→ **WRITTEN REQUEST**:
Convert the entries below into a JSON list of strings, with each line as a separate string and blank lines omitted.

→ **INPUT**:
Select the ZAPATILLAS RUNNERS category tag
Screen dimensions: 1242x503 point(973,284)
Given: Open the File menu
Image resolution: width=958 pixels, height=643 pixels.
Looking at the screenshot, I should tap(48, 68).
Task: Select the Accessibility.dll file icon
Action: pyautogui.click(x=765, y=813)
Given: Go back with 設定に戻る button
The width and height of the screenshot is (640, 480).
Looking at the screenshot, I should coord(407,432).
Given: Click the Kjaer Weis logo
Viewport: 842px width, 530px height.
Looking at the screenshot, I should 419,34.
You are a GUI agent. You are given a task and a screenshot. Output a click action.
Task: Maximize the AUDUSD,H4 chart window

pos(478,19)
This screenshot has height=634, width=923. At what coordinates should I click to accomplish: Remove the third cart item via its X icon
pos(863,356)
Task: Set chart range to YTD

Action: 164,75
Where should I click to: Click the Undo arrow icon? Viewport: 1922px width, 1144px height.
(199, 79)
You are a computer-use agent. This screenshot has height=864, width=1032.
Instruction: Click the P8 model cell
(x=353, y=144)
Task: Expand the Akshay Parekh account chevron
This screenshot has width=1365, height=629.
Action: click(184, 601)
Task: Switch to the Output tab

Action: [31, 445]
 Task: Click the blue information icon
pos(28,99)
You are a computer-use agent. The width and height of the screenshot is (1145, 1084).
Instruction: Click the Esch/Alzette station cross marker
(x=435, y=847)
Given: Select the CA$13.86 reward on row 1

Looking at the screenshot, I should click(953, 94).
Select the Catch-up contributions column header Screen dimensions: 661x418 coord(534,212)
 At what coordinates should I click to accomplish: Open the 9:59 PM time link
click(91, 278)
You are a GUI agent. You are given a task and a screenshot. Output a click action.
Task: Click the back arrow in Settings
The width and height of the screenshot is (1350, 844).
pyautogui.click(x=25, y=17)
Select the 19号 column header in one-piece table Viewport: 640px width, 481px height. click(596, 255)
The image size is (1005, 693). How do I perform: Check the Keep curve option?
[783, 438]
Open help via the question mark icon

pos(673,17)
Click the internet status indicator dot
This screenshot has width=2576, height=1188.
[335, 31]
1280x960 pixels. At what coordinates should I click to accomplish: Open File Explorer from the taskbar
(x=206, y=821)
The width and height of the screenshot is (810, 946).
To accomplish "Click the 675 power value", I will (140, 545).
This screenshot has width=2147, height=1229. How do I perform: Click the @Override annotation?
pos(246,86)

→ **SOLVED EXERCISE**:
[
  "Select the ZAPATILLAS RUNNERS category tag",
  "Screen dimensions: 1242x503 point(973,284)",
  "Given: Open the File menu",
  "Image resolution: width=958 pixels, height=643 pixels.",
  "Looking at the screenshot, I should tap(48, 68).",
  "Task: Select the Accessibility.dll file icon",
  "Action: pyautogui.click(x=765, y=813)",
  "Given: Go back with 設定に戻る button",
  "The width and height of the screenshot is (640, 480).",
  "Looking at the screenshot, I should coord(407,432).",
  "Given: Click the Kjaer Weis logo",
  "Viewport: 842px width, 530px height.",
  "Looking at the screenshot, I should 419,34.",
  "You are a GUI agent. You are given a task and a screenshot. Output a click action.",
  "Task: Maximize the AUDUSD,H4 chart window",
  "pos(478,19)",
  "This screenshot has height=634, width=923. At what coordinates should I click to accomplish: Remove the third cart item via its X icon",
  "pos(863,356)",
  "Task: Set chart range to YTD",
  "Action: 164,75",
  "Where should I click to: Click the Undo arrow icon? Viewport: 1922px width, 1144px height.",
  "(199, 79)",
  "You are a computer-use agent. This screenshot has height=864, width=1032.",
  "Instruction: Click the P8 model cell",
  "(x=353, y=144)",
  "Task: Expand the Akshay Parekh account chevron",
  "This screenshot has width=1365, height=629.",
  "Action: click(184, 601)",
  "Task: Switch to the Output tab",
  "Action: [31, 445]",
  " Task: Click the blue information icon",
  "pos(28,99)",
  "You are a computer-use agent. The width and height of the screenshot is (1145, 1084).",
  "Instruction: Click the Esch/Alzette station cross marker",
  "(x=435, y=847)",
  "Given: Select the CA$13.86 reward on row 1",
  "Looking at the screenshot, I should click(953, 94).",
  "Select the Catch-up contributions column header Screen dimensions: 661x418 coord(534,212)",
  " At what coordinates should I click to accomplish: Open the 9:59 PM time link",
  "click(91, 278)",
  "You are a GUI agent. You are given a task and a screenshot. Output a click action.",
  "Task: Click the back arrow in Settings",
  "The width and height of the screenshot is (1350, 844).",
  "pyautogui.click(x=25, y=17)",
  "Select the 19号 column header in one-piece table Viewport: 640px width, 481px height. click(596, 255)",
  "The image size is (1005, 693). How do I perform: Check the Keep curve option?",
  "[783, 438]",
  "Open help via the question mark icon",
  "pos(673,17)",
  "Click the internet status indicator dot",
  "This screenshot has width=2576, height=1188.",
  "[335, 31]",
  "1280x960 pixels. At what coordinates should I click to accomplish: Open File Explorer from the taskbar",
  "(x=206, y=821)",
  "The width and height of the screenshot is (810, 946).",
  "To accomplish \"Click the 675 power value\", I will (140, 545).",
  "This screenshot has width=2147, height=1229. How do I perform: Click the @Override annotation?",
  "pos(246,86)"
]